Que ce soit pour l’Agence Nationale pour la prévention et l’amélioration de la qualité de l’air, ou de grandes revues comme le British Medical Journal et The Lancet, il existe un lien indéniable entre pollution urbaine, accidents cardiovasculaires et risque de mortalité cardiaque, notamment chez des gens fragilisés par une pathologie sous-jacente comme le diabète, les problèmes de poumon ou l’insuffisance cardiaque.
Respirer seulement quelques heures l’air pollué qui sort du moteur des voitures et des usines est une cause de l’augmentation des risques d’infarctus, d’AVC, d’arythmie. Une vaste étude sur la pollution atmosphérique et les maladies cardiovasculaires, publiée par l’American Heart Association (AHA), le révèle de façon indiscutable.

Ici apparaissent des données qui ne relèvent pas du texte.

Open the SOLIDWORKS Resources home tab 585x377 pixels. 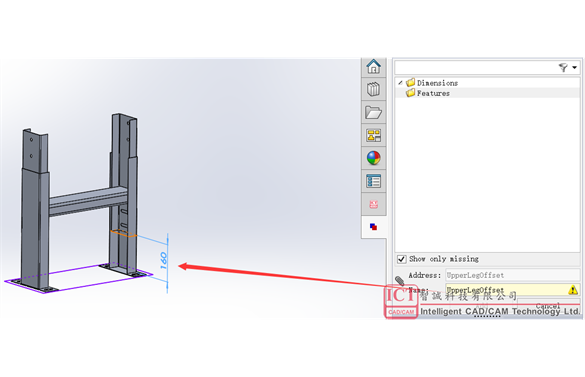[x=373, y=67]
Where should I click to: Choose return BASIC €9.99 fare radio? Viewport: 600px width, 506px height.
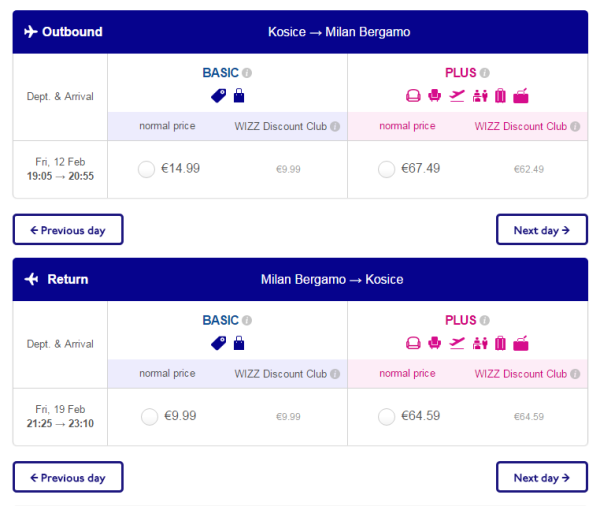[x=149, y=416]
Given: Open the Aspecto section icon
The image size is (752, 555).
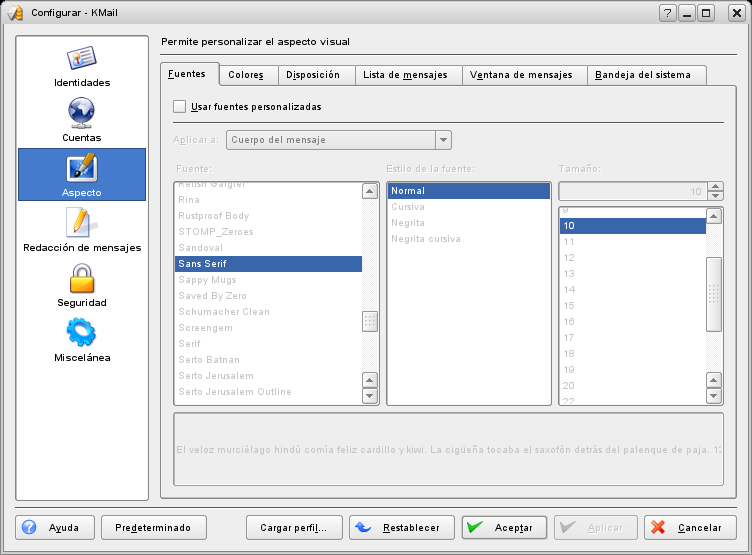Looking at the screenshot, I should (81, 168).
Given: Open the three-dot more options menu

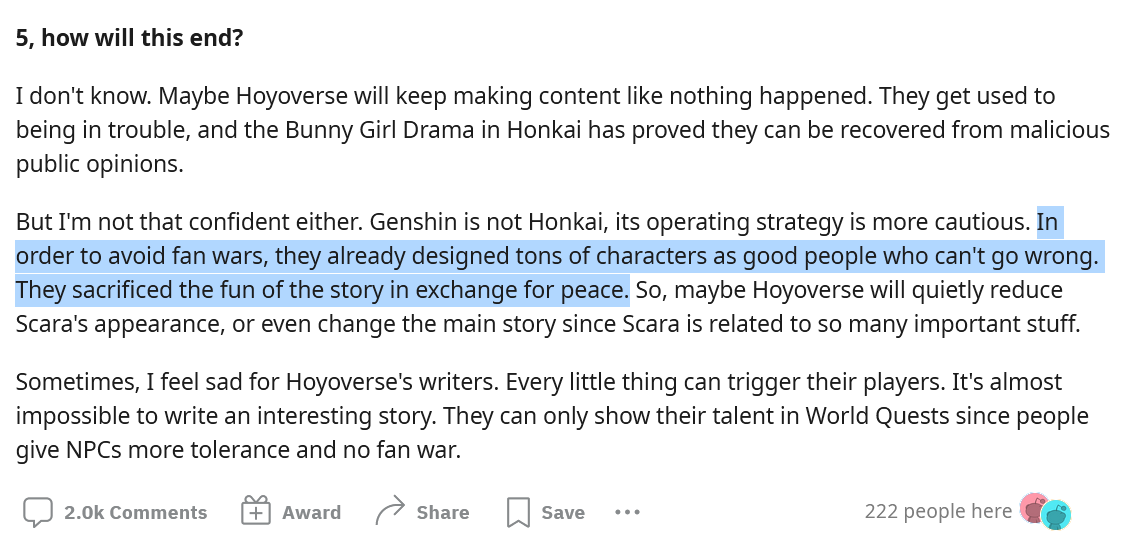Looking at the screenshot, I should (627, 512).
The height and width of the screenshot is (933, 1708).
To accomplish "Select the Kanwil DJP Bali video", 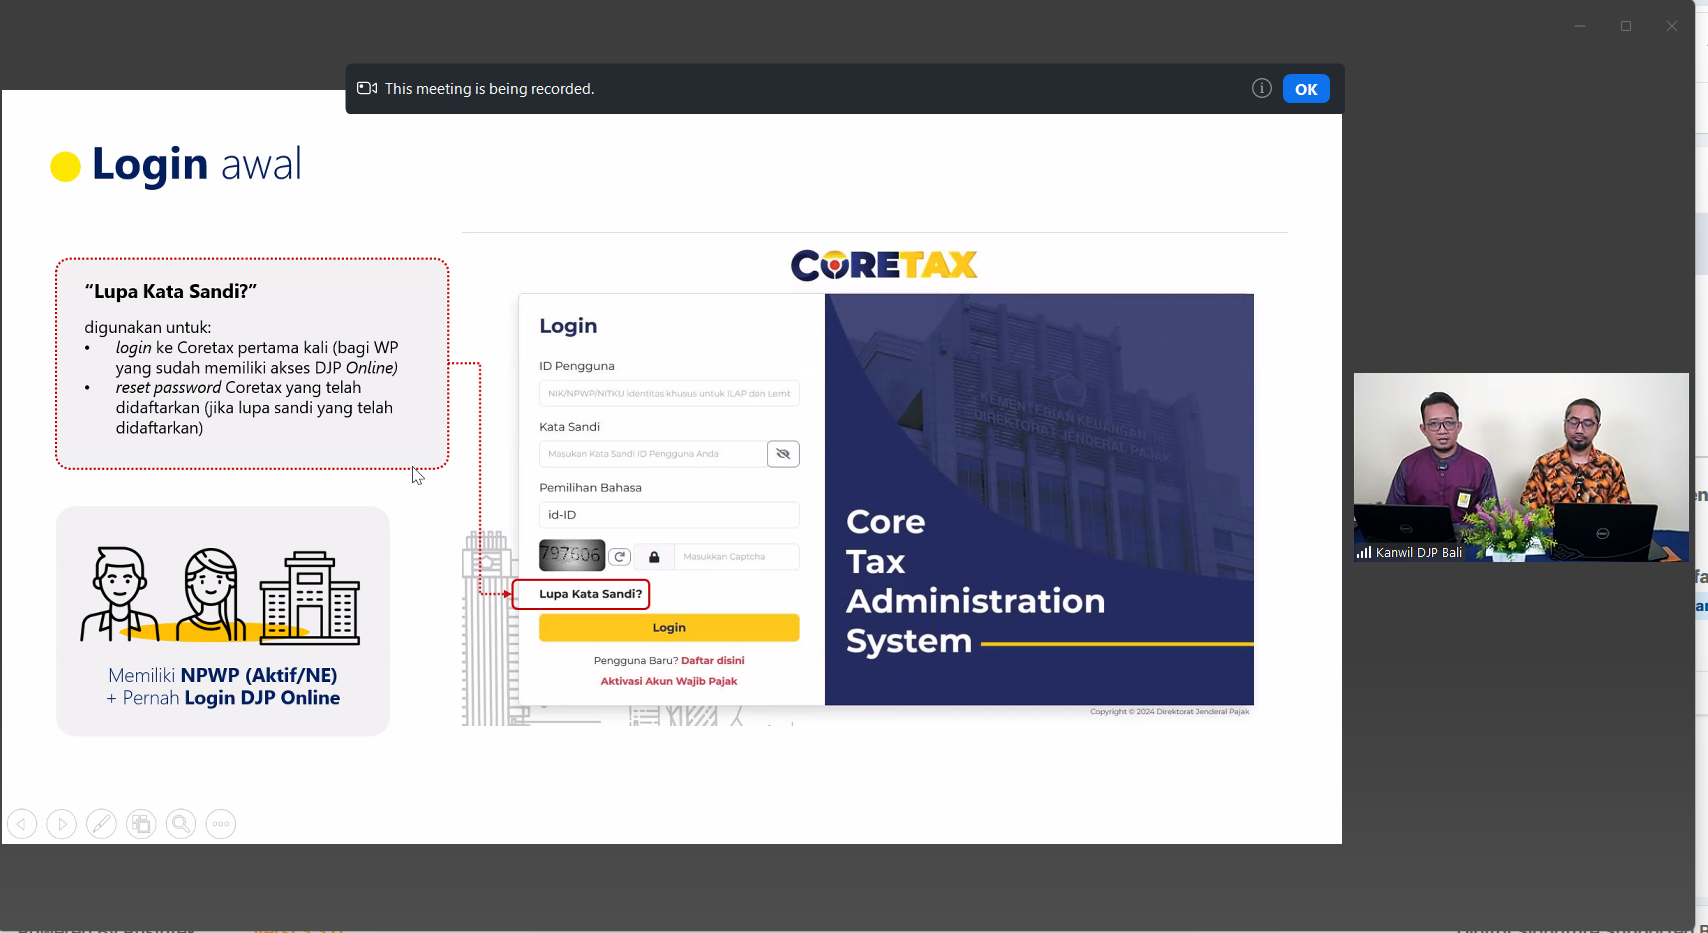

Bien sûr, les facteurs de risque classiques de maladies cardiovasculaires, comme le tabagisme, l’obésité, le diabète ou l’hypertension, demeurent prédominants, mais le rôle de la pollution atmosphérique, longtemps laissé pour compte, doit aussi être considéré. Ce n’est plus une surprise pour les médecins. Les salles d’urgences se remplissent les jours de pics de pollution. Un des premiers à l’avoir constaté puis démontré est le professeur Yves Cottin, chef de service au CHU de Dijon. Il travaille depuis très longtemps pour comprendre pourquoi la pollution pouvait tuer de plus en plus de gens dans notre pays. Car si l’on savait qu’elle était responsable d’un nombre important de morts, on ignorait par quel mécanisme. Et contrairement à ce que l’on pourrait imaginer, ce ne sont pas nos poumons qui souffrent le plus, mais notre cœur.
Pendant des années, ce médecin bourguignon, avec l’aide de tous les médecins de la région, s’est intéressé aux infarctus survenant en zone urbaine. Là où bien évidemment la pollution est plus sensible qu’à la campagne, mais surtout là où les chiffres de pollution sont connus quotidiennement. Car il existe un indice dans notre pays qui fixe les règles d’alerte. Et la première découverte a été incontestablement de démontrer que dès l’indice de pollution de 7 – ce qui est une pollution extrêmement moyenne et d’ailleurs fréquemment atteinte à Paris –, le nombre d’infarctus du myocarde augmente de 161 %. Et si l’on isole parmi ces résultats les fumeurs de cet indice de 7, le nombre est multiplié par 3.
Enfin, contrairement à ce que l’on croyait, ce n’est pas un problème d’ozone ou d’autres gaz émis dans l’atmosphère qui semble responsable de cette dégradation de l’état de notre cœur ou de nos vaisseaux, mais plus particulièrement les petites particules microscopiques – moins de 10 microns – que par exemple les moteurs diesel non équipés de filtre disséminent dans la nature. Lorsque leur concentration est trop importante, le nombre d’infarctus est multiplié par 2.
Quels conseils donner en pratique ?
Reste maintenant à répondre à une question essentielle... Faut-il demander aux fumeurs de rester à la maison lorsque l'indice est au-dessus de 7 ? C'est sans doute irréalisable, mais en revanche, la moindre douleur au niveau de la poitrine chez un fumeur un jour de pollution doit entraîner sa visite immédiate aux urgences d'un hôpital.
Les réactions individuelles aux polluants atmosphériques varient selon le type d’agent auquel les personnes sont exposées, le degré d’exposition, ainsi que l’état de santé et le patrimoine génétique de la personne. Il faudrait commencer à introduire l’idée qu’au-delà des comportements individuels, au-delà du patrimoine génétique de chacun rendant les individus plus ou moins sensibles, il y a une raison plus large, celle de la pollution de l’air. Un facteur environnemental de grande ampleur qui devrait établir un lien entre le comportement de tous et les victimes de maladies cardiovasculaires.